▶ [PROBLEM REQUIREMENTS]
Gather every line of the entries that includes the word "computer".

▶ [INFORMATION SUPPLIED]
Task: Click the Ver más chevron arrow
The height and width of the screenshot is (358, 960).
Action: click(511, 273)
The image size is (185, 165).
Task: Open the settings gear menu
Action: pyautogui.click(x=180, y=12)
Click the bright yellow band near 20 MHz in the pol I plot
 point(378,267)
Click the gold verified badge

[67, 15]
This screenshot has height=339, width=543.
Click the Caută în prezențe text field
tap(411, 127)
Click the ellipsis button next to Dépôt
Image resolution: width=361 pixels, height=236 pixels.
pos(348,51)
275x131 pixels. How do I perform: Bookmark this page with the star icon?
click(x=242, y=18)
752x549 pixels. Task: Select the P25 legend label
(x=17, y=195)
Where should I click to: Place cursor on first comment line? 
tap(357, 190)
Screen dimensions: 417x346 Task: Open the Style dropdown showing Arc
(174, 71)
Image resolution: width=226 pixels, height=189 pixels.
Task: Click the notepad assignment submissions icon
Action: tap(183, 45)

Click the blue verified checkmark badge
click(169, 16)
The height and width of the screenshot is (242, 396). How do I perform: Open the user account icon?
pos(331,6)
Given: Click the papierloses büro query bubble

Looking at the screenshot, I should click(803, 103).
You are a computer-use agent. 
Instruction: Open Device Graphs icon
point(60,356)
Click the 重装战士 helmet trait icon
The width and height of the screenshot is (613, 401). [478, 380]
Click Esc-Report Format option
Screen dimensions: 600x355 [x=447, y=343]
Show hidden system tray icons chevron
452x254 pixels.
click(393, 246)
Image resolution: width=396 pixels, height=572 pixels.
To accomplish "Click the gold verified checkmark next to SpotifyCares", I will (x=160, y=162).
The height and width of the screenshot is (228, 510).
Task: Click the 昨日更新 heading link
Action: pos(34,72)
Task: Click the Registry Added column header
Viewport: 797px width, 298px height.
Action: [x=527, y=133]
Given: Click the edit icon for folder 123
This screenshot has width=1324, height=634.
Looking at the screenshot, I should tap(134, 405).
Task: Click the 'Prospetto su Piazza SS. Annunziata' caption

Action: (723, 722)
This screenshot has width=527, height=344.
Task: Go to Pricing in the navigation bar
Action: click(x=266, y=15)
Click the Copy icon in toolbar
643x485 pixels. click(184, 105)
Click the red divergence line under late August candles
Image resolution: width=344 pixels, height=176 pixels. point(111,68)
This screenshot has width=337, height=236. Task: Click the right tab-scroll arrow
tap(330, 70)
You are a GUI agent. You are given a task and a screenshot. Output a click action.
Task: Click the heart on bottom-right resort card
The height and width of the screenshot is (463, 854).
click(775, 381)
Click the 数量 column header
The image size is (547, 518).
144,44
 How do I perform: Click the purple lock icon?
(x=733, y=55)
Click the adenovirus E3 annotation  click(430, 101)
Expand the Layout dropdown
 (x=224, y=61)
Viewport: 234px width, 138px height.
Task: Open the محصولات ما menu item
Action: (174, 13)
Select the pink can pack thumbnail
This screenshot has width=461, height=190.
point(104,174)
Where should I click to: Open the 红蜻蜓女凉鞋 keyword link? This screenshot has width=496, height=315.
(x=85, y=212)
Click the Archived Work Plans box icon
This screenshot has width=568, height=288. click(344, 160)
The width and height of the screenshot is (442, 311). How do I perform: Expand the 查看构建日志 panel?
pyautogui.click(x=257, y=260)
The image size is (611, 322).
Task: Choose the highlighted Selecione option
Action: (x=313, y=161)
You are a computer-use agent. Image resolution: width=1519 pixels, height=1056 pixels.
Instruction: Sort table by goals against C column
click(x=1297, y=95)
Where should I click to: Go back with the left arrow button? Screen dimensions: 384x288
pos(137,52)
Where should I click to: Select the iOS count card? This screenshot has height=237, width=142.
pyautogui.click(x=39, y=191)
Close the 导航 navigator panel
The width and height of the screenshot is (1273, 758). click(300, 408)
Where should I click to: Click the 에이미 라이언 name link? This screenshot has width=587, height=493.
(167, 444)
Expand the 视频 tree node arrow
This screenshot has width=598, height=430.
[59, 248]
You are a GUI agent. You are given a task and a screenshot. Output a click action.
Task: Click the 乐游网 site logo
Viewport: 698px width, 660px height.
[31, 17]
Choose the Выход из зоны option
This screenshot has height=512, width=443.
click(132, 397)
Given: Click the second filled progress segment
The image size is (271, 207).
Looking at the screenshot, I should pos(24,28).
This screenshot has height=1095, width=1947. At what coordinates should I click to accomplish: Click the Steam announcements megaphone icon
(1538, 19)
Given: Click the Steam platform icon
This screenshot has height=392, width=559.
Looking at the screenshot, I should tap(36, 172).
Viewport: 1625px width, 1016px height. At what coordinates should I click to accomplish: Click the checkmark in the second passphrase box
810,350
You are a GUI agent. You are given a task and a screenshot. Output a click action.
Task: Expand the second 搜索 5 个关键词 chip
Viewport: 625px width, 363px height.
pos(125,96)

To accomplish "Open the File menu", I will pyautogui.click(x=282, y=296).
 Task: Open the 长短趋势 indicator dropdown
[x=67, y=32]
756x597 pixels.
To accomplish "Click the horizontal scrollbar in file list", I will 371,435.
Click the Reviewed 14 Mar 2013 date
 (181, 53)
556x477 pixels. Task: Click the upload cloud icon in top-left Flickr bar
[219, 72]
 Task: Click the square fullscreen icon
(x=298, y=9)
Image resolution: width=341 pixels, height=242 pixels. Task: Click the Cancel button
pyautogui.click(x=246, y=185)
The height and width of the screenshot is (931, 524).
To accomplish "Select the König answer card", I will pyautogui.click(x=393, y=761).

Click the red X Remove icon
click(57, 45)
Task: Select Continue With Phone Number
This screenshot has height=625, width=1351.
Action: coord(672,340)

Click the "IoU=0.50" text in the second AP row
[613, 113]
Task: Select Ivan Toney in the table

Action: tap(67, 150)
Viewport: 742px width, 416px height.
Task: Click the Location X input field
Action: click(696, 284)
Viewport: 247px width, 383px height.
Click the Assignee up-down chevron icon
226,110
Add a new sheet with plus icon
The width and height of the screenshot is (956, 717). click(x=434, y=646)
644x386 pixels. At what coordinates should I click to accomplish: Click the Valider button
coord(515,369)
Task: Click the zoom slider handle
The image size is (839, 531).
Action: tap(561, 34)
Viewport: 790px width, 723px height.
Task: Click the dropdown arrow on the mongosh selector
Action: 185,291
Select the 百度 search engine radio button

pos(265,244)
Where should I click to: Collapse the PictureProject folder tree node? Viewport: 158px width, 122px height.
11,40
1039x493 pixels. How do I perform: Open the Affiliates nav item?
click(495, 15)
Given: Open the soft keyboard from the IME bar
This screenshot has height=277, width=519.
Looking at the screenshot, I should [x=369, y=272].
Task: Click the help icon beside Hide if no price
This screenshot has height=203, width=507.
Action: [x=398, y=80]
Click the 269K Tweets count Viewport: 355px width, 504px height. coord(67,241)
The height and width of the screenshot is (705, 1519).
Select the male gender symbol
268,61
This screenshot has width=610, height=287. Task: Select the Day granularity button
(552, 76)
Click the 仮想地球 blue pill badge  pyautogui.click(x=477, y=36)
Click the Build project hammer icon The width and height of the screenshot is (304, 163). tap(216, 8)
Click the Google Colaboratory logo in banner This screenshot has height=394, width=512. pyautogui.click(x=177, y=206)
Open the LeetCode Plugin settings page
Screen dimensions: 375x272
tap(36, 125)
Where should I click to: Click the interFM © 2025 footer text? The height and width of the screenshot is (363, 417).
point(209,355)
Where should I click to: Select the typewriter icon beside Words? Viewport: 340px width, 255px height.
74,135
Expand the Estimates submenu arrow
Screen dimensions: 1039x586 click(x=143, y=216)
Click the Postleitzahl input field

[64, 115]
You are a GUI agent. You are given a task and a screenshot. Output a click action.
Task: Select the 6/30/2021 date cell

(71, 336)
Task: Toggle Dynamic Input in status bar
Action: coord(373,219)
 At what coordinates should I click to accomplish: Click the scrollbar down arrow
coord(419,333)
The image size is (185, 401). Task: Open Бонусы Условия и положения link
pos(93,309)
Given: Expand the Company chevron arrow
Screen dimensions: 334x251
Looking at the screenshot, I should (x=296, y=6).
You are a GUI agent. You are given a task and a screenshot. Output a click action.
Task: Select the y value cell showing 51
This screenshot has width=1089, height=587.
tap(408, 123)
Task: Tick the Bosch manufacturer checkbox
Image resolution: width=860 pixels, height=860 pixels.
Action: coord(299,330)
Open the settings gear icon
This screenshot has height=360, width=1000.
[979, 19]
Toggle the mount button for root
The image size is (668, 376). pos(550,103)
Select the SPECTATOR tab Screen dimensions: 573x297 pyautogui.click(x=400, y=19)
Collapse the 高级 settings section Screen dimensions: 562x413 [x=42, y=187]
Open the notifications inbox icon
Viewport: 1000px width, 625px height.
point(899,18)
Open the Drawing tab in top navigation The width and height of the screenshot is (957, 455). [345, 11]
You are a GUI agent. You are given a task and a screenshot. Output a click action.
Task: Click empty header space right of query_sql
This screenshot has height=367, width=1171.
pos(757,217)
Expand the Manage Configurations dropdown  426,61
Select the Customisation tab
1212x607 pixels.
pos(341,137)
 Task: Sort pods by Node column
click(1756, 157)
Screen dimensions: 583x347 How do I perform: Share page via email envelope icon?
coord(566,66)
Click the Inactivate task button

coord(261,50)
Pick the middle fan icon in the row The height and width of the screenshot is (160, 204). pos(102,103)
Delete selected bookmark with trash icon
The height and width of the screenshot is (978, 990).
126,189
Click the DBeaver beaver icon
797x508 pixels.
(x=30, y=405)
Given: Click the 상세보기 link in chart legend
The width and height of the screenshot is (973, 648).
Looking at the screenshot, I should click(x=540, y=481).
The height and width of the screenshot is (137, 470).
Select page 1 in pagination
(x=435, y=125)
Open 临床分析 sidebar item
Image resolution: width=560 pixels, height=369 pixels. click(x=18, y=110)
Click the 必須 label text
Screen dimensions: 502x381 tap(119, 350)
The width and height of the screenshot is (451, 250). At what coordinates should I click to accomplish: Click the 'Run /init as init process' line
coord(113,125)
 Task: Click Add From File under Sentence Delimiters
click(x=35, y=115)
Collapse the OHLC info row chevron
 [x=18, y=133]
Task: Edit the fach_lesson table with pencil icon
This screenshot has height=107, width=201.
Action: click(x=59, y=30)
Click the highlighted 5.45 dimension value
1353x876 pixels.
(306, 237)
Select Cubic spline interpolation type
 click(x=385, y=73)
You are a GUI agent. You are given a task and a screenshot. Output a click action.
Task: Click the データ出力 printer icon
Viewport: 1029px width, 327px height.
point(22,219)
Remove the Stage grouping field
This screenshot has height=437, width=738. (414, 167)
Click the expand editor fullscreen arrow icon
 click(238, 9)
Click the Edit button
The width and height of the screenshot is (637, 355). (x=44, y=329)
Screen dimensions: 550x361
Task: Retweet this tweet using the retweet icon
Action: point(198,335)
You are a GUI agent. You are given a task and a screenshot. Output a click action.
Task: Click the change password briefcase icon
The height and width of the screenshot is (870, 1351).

▶ [SOLUTION BELOW]
You are a computer-use agent. 
You are a computer-use agent. Image resolution: width=1519 pixels, height=1056 pixels.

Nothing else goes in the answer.